**WORK TO COMPLETE**
After locating the line that contains "1001x688 pixels. At" in the records below, write out exactly that line and each line after it through the one that contains "You are a computer-use agent. 1288x950", and nothing else.

⟨

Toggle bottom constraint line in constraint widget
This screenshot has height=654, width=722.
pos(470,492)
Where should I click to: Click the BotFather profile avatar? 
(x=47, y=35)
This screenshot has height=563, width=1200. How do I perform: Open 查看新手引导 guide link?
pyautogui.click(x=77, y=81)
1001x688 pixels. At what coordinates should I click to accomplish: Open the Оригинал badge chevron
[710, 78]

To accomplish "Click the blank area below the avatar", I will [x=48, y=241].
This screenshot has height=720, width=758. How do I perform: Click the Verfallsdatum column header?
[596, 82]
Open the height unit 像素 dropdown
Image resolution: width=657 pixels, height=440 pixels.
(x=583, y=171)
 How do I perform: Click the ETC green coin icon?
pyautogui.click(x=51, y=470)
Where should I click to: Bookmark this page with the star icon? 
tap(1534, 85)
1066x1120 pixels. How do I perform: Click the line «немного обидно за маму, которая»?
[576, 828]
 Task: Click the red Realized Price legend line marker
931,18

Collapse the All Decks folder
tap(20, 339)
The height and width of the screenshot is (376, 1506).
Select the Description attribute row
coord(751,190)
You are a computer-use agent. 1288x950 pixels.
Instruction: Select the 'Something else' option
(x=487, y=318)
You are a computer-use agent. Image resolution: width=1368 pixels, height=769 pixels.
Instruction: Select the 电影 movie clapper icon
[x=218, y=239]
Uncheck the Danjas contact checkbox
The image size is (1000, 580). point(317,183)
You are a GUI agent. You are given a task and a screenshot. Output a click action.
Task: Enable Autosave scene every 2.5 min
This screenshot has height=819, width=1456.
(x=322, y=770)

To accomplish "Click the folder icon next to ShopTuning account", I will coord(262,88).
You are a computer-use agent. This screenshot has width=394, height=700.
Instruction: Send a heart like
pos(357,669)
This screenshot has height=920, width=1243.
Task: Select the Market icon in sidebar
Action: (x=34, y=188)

⟩

**EXERCISE ANSWER**
1001x688 pixels. At what coordinates should I click to accomplish: Open the Оригинал badge chevron
[710, 78]

To accomplish "Click the blank area below the avatar", I will [x=48, y=241].
This screenshot has height=720, width=758. How do I perform: Click the Verfallsdatum column header?
[596, 82]
Open the height unit 像素 dropdown
Image resolution: width=657 pixels, height=440 pixels.
(x=583, y=171)
 How do I perform: Click the ETC green coin icon?
pyautogui.click(x=51, y=470)
Where should I click to: Bookmark this page with the star icon? 
tap(1534, 85)
1066x1120 pixels. How do I perform: Click the line «немного обидно за маму, которая»?
[576, 828]
 Task: Click the red Realized Price legend line marker
931,18

Collapse the All Decks folder
tap(20, 339)
The height and width of the screenshot is (376, 1506).
Select the Description attribute row
coord(751,190)
You are a computer-use agent. 1288x950 pixels.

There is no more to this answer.